§ Task to complete: Could you count how many lines of the data include "name" and answer with the number only?

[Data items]
== Segment start ==

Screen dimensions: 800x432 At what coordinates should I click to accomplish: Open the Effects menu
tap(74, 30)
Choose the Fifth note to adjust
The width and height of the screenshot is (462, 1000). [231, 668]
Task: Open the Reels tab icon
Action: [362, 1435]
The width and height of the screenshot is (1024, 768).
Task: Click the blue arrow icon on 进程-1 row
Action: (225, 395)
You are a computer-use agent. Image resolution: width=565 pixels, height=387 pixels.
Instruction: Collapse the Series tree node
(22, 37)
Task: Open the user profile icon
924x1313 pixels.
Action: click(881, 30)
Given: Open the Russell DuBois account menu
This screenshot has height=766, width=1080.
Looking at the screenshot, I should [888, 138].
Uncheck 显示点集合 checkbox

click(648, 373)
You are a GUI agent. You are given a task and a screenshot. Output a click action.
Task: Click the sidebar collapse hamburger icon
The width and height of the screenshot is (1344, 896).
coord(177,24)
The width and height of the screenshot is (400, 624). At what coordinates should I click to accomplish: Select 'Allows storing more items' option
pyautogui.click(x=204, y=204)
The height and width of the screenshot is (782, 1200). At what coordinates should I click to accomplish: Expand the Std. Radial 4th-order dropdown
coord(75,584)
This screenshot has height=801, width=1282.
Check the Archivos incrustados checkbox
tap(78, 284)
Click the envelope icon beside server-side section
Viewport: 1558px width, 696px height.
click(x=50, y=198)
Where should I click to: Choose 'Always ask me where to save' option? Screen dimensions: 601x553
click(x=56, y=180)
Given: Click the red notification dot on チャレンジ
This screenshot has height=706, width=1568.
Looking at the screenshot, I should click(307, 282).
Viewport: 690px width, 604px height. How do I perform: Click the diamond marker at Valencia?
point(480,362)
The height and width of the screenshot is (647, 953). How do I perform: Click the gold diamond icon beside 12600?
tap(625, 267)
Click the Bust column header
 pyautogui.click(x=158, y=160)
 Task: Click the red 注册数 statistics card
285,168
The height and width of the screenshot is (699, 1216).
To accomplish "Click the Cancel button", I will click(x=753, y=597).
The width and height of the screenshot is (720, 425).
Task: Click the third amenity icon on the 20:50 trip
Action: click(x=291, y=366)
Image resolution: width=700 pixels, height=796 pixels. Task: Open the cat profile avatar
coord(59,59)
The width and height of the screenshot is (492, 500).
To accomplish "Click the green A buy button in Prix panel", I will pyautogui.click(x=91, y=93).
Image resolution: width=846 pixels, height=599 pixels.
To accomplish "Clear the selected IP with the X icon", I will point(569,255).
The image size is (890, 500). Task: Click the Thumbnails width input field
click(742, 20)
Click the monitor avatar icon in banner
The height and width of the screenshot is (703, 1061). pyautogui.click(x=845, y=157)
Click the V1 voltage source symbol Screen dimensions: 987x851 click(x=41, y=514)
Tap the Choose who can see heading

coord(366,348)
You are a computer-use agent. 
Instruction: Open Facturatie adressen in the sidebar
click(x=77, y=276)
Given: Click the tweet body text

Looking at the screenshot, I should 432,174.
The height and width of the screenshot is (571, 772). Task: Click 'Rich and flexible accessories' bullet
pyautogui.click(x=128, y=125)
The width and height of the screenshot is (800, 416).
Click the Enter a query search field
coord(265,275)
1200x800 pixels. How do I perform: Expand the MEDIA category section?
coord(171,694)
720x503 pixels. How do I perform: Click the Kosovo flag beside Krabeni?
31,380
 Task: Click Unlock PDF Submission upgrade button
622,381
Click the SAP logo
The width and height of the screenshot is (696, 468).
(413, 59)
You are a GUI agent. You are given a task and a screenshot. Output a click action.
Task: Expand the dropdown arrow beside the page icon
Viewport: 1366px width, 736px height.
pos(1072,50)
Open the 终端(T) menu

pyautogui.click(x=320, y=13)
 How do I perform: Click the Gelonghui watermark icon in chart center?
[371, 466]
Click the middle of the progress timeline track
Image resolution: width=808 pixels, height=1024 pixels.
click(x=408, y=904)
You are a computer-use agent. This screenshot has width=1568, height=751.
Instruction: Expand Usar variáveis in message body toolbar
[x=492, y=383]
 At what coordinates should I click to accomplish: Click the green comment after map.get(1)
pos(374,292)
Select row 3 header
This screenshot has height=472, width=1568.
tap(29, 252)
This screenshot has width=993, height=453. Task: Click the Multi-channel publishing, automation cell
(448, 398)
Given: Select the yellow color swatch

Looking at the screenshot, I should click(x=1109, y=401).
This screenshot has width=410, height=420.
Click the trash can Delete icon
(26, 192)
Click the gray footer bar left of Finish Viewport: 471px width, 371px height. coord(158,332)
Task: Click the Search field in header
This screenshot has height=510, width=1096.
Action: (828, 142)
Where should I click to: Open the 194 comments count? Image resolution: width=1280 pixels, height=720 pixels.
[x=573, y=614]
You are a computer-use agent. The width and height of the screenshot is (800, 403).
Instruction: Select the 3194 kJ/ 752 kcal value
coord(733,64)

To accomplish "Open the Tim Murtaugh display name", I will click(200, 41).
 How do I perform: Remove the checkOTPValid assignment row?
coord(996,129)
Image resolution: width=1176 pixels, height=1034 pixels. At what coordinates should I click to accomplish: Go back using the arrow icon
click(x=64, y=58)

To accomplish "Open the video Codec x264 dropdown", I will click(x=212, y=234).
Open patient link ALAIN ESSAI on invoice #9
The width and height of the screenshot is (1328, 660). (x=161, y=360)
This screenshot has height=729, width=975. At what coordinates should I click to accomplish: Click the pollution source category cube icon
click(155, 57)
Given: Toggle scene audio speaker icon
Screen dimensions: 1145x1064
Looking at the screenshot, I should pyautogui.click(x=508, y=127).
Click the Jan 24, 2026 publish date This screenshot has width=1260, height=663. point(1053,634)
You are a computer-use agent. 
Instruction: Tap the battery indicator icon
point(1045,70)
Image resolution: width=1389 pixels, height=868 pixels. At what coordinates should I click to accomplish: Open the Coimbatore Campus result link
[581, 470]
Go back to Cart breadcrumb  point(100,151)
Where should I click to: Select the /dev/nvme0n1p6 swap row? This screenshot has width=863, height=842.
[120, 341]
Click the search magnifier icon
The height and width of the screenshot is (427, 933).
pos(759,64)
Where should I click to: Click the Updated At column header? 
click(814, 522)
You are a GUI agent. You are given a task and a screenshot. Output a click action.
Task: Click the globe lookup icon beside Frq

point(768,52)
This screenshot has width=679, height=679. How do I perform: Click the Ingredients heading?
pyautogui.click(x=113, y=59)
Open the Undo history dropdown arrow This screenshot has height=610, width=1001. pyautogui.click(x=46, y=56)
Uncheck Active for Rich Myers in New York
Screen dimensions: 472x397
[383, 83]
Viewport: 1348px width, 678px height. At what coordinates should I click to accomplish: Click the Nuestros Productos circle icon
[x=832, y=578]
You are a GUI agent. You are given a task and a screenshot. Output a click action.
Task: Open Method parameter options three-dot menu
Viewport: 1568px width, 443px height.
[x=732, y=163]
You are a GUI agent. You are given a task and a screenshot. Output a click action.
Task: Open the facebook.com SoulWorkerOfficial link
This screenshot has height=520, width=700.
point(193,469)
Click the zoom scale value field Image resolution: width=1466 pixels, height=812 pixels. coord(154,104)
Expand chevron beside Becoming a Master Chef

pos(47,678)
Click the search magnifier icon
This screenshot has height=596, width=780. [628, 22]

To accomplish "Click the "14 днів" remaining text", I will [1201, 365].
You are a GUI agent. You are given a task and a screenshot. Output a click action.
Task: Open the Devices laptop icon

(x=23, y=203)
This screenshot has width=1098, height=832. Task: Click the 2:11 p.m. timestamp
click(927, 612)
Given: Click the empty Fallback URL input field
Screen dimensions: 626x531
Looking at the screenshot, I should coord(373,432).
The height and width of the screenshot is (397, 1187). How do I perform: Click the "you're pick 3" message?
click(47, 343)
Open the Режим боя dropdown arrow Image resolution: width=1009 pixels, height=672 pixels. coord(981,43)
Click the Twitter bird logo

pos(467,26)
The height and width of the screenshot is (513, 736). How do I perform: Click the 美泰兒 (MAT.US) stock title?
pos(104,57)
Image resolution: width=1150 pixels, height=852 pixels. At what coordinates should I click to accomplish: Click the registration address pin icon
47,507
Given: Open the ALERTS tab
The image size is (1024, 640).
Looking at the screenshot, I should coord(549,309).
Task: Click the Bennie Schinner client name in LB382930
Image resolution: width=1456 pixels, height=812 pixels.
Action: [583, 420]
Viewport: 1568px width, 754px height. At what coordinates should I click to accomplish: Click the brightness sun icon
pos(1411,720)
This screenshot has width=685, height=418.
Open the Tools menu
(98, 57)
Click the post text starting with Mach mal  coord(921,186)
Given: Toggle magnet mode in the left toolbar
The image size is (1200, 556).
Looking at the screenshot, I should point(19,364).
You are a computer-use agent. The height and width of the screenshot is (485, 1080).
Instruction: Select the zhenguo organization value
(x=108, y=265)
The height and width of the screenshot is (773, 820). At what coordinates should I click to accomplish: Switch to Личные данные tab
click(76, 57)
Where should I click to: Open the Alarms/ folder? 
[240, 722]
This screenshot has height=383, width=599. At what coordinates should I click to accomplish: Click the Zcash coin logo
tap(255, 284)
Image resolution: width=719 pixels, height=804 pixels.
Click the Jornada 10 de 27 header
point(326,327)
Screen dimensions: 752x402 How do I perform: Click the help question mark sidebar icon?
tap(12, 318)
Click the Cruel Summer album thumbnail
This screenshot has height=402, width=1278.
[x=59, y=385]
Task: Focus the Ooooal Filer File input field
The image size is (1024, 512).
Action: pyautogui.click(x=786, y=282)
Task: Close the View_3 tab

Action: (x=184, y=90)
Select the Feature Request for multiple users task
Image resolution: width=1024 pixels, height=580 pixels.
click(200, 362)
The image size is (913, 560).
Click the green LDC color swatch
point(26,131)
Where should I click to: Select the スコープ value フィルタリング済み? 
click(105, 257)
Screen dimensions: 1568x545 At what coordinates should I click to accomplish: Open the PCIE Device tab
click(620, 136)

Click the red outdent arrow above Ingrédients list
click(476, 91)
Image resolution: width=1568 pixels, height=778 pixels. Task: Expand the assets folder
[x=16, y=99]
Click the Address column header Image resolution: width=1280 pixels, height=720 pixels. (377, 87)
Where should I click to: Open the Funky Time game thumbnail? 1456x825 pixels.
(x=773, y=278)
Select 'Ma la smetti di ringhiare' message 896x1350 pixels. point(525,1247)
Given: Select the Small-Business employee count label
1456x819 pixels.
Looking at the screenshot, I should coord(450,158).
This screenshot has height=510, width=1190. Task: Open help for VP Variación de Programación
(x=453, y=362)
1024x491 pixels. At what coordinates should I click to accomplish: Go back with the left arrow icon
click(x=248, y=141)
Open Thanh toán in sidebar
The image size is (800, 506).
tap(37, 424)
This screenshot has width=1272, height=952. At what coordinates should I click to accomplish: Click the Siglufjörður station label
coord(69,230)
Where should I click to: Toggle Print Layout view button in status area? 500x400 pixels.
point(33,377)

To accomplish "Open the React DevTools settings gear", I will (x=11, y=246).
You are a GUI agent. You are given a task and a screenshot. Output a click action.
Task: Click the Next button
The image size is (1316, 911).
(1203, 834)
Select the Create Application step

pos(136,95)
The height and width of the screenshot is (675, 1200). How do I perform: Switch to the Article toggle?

== Segment end ==

§ Response to this exercise: 2